European Rice

In the Mediterranean countries of Europe, the consumption of rice has a particularly important socio-cultural significance, and its production also plays a vital ecological role.

Rice production in the European Union accounts for just 0.4% of the world total, but its products, especially in comparison with rice varieties from Southeast Asia, are of a superior quality in terms of nutrition, organoleptic characteristics and food safety, as well as sustainability. Indeed, the element that makes European rice truly special is the all attention paid to environmental issues that characterizes its production methods. Quality and respect for the environment bring even more flavour to the consumption of European rice.

How to recognize European rice

Globally, there are two main types of rice:

Japonica rice
Indica rice

The most prominent European rice is Japonica, which accounts for about 10% of world production. This rice, grown mainly in Mediterranean climates, has a grain that can be short, medium or long, and is typically marked and marketed with the names of the particular varieties. Italy, France, Spain and Portugal are among the major European Japonica rice producing countries. In the 1980s, Europe also began to produce grain rice varieties with a longer and more tapered form, similar to Indica, to meet the emerging needs of the Northern European market.

In recent years, aromatic varieties, originally from Southeast Asia, have been increasingly popular and have found a fervent niche for cultivation in Europe, with a growing proposal of Italian and European varieties. Also of great interest are varieties with a pigmented black or red pericarp, which have particularly interesting nutritional properties, as they are rich in anthocyanins and flavonoids.

The watchword is “sustainability”

Rice that is grown in Europe is distinguished by a series of unique characteristics acquired by the product during each of its production stages. First of all, the environment in which European rice is grown, the paddy field, contributes to safeguarding ecosystems, preserving rural areas, promoting biodiversity and combating climate change.

Indeed, European rice landscapes are synonymous with a rational use of environmental resources and respect for the balance of nature. Consuming European rice, therefore, means supporting these unique values, which form an integral part of the tradition and culture of our continent.

Where does the quality of European rice come from

Rice products from Italy, Portugal and France are a guarantee of quality and food safety. The varieties grown in these Mediterranean countries have unique organoleptic characteristics and their production is perfectly traced from the moment of their sowing right through to their sale.

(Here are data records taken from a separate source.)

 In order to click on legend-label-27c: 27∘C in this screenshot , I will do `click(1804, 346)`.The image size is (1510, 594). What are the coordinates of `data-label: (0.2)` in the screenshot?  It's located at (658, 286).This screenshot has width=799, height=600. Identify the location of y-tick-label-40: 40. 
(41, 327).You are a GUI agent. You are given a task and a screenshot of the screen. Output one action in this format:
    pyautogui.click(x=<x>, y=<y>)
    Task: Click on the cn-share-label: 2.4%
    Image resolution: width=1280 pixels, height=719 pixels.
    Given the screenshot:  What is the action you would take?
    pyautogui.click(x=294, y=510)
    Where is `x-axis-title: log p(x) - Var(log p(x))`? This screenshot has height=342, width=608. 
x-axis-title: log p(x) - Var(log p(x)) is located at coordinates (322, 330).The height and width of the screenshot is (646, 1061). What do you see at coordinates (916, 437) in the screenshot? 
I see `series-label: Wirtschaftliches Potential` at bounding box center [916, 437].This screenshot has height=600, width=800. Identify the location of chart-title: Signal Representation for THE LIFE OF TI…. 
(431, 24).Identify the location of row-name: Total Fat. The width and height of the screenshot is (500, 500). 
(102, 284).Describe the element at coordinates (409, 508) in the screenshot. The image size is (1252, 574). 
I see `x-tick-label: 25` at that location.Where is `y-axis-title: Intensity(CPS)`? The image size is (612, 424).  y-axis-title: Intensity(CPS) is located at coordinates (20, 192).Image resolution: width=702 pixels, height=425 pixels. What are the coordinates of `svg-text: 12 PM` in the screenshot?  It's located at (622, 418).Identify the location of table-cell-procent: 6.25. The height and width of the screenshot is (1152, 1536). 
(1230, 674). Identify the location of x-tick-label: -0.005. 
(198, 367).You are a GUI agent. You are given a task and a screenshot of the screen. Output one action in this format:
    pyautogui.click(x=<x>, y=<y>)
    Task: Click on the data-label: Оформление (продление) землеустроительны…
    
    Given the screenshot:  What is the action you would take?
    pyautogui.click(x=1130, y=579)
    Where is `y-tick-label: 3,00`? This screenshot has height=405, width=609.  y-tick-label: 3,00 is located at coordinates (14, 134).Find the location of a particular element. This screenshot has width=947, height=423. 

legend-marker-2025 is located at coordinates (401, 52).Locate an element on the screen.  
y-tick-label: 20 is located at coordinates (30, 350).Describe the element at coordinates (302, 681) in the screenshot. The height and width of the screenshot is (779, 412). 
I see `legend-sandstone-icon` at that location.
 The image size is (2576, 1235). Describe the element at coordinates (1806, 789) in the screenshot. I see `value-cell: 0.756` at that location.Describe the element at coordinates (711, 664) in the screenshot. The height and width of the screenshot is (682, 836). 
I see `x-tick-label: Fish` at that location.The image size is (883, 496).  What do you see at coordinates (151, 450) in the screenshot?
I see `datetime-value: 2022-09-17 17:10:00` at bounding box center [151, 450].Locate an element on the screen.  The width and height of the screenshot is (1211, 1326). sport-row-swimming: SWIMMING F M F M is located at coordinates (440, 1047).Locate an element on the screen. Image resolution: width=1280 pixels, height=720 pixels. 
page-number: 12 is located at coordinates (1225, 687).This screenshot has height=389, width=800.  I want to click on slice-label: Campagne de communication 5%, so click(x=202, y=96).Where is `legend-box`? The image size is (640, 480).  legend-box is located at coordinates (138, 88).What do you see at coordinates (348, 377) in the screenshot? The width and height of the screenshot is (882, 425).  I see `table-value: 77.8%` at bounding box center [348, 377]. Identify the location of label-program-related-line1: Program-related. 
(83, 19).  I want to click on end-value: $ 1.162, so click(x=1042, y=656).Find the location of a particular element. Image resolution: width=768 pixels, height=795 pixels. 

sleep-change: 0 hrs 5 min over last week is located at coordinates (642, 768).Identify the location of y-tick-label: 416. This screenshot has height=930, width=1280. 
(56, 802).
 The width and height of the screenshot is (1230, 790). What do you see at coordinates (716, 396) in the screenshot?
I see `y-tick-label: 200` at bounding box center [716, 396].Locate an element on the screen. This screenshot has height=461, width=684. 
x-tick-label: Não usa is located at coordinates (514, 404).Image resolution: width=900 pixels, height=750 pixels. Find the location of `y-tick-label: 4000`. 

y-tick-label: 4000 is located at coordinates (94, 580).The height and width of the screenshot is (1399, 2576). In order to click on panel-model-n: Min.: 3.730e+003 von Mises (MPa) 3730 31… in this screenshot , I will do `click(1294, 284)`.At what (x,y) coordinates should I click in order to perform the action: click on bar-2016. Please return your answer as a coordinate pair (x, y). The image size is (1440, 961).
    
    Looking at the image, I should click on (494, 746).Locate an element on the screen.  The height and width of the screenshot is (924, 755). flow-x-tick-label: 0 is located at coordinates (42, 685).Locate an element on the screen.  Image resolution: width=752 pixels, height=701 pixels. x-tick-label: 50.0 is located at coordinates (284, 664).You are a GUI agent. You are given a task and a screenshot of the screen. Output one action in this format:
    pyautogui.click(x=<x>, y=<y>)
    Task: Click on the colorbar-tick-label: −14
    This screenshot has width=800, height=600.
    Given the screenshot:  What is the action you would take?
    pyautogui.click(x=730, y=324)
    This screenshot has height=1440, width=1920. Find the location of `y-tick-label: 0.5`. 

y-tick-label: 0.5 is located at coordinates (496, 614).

By buying European rice, consumers know what they are putting on their plate: a safe product that respects the highest quality standards through every stage of production.

A guarantee that comes from checks and controls

To guarantee the quality of marketed products, in-depth checks, controls and analyses are carried out in European rice-producing countries that take into consideration a whole host of aspects. Various types of analyses are preformed, each based on assessments of the qualitative characteristics of individual grains. First of all comes their healthiness, which is guaranteed by compliance with legal limits on defects, heavy metals and pesticides.

Nutritional checks are then performed, with the results clearly communicated on labels accompanying the products and referring to the make-up of the rice, such as its content of carbohydrates, lipids, proteins, fibre, and so on.

Rice is, in fact, a peculiar product, and, in order to better understand its use in cooking, it is essential to consider amylose, the linear component of starch that determines its transformation on cooking in terms of properties such as consistency and stickiness. It is also important to consider the time it takes to gelatinize, which goes hand in hand with cooking time.

It is also worth highlighting the sensory analyses that can be performed on rice. In addition to general descriptive analyses, it is extremely important to determine the qualities of appearance, aroma and flavour, which are evaluated by a panel of judges who are experts in recognizing and discriminating the differences in aromatic varieties.

For all these reasons, the European rice that we bring to the table is great for the environment in which it is produced, but also offers certainties in terms of food safety, organoleptic properties and nutritional quality. It’s an excellence that perfectly marries the great culinary traditions of the three major producing countries, becoming one of their most authentic and genuine expressions.